Definición
El cloud hosting ejecuta tu sitio o aplicación en una red distribuida de servidores virtuales repartidos entre varias máquinas físicas y, a menudo, varias regiones, en lugar de en un único servidor dedicado. Los proveedores miden el CPU, la RAM, el almacenamiento y el ancho de banda casi en tiempo real, a menudo facturando por segundo o por minuto, de modo que pagas solo por lo que usas y puedes escalar los recursos hacia arriba o hacia abajo automáticamente según cambie la demanda. Esto ofrece mejor redundancia que el alojamiento en un solo servidor (si un nodo o una zona de disponibilidad falla, otro toma el relevo), absorbe picos de tráfico sin intervención manual, y es la opción predeterminada para aplicaciones que necesitan alta disponibilidad o un escalado impredecible.
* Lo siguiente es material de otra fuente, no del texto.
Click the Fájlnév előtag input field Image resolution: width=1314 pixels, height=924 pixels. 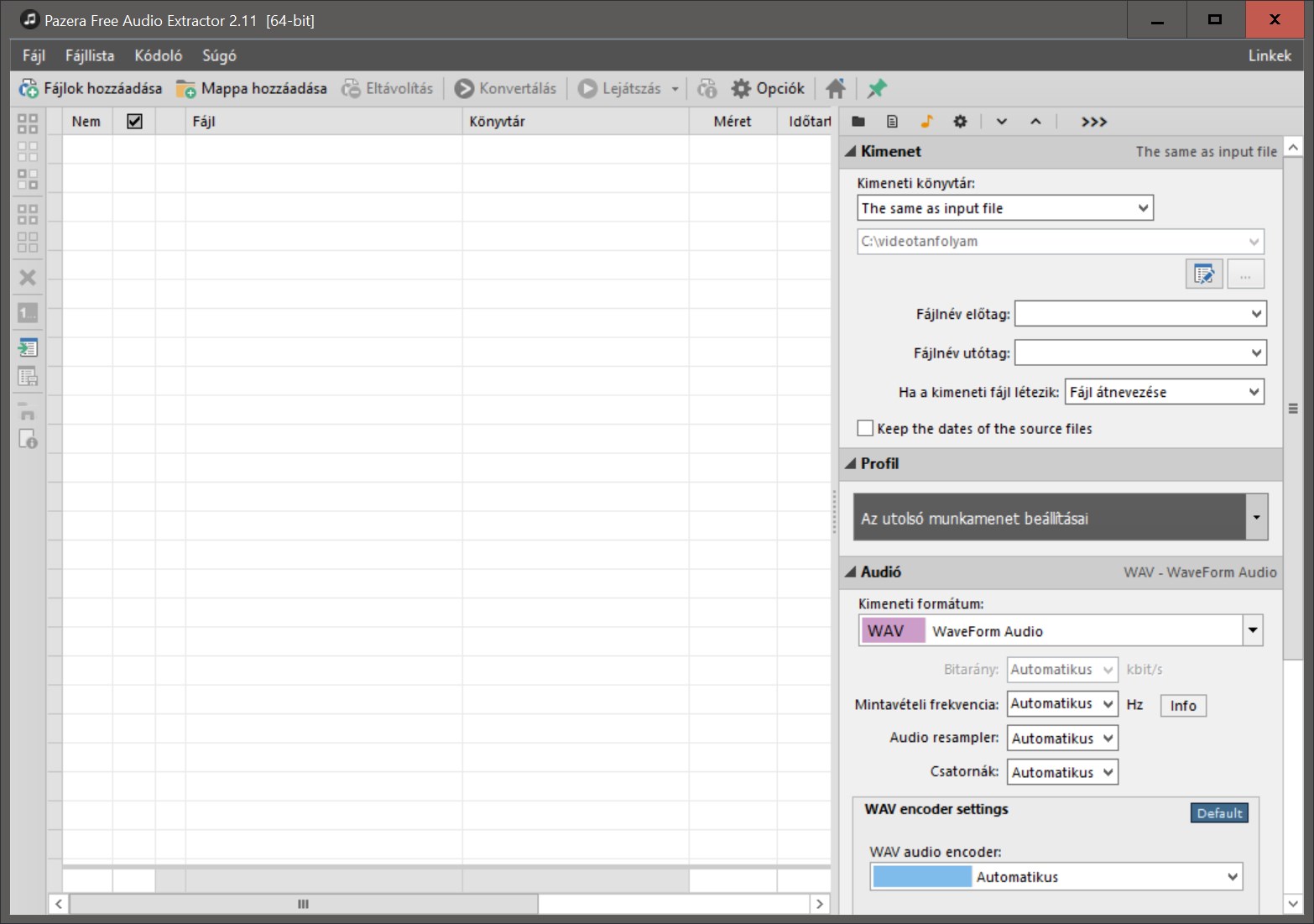click(x=1131, y=314)
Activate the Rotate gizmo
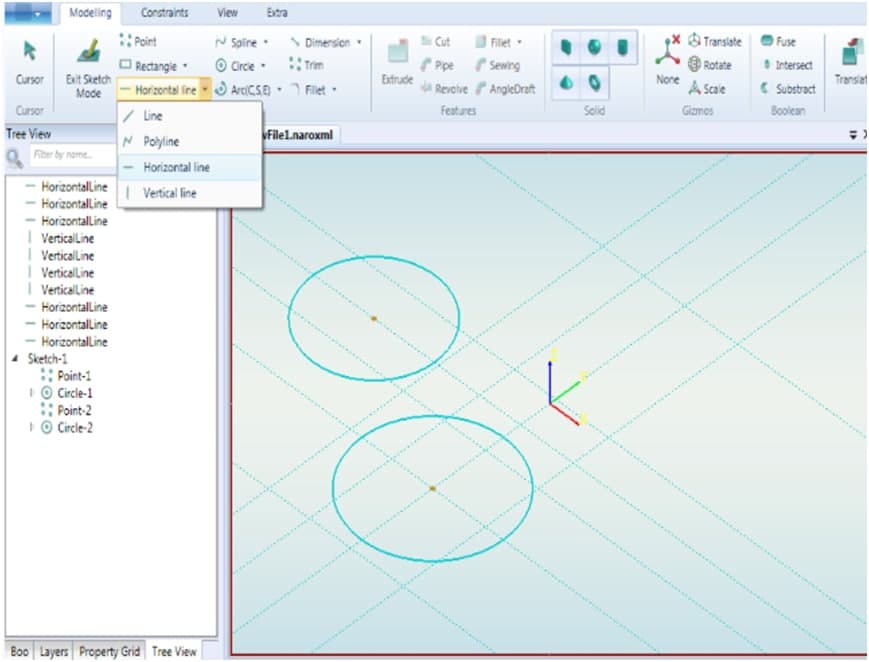Screen dimensions: 869x662 coord(709,65)
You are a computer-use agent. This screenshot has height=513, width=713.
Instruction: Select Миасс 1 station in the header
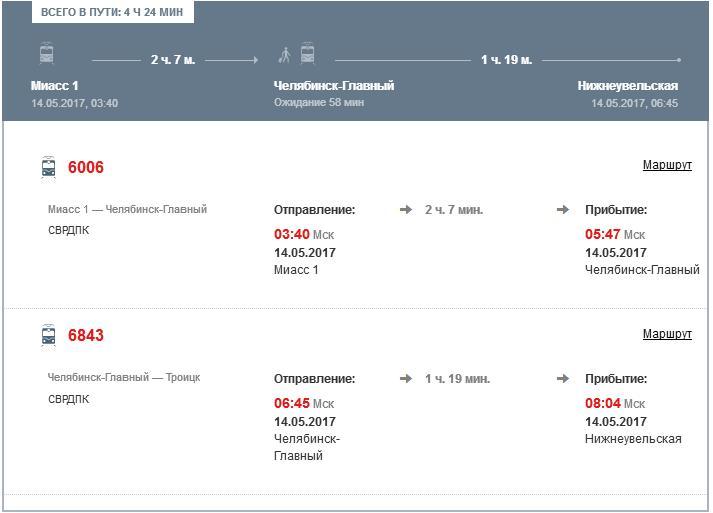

Las principales plataformas cloud son AWS, Microsoft Azure y Google Cloud, cada una con decenas de regiones y zonas de disponibilidad; proveedores gestionados como Cloudways, DigitalOcean App Platform y Render ofrecen interfaces más sencillas sobre estas plataformas para que evites la mayor parte de la gestión de infraestructura. Resulta innecesario, y a menudo más costoso, para sitios simples que funcionan bien con hosting compartido o un único VPS.
Cómo funciona
Por debajo, el cloud hosting consiste en máquinas virtuales y servicios gestionados que se ejecutan en enormes conjuntos de hardware físico repartidos entre regiones y zonas de disponibilidad. Puedes alquilar máquinas virtuales y gestionarlas tú mismo (IaaS), o usar servicios de plataforma (PaaS) que abstraen el sistema operativo.
Por qué es importante
El cloud hosting es la opción adecuada cuando necesitas escalado automático, alta disponibilidad o servicios gestionados específicos (colas, bases de datos, inferencia de IA). Resulta excesivo (y costoso) para sitios simples a los que les bastaría con hosting compartido o un VPS. La imprevisibilidad de la facturación por consumo es el principal riesgo; configura alertas de gasto.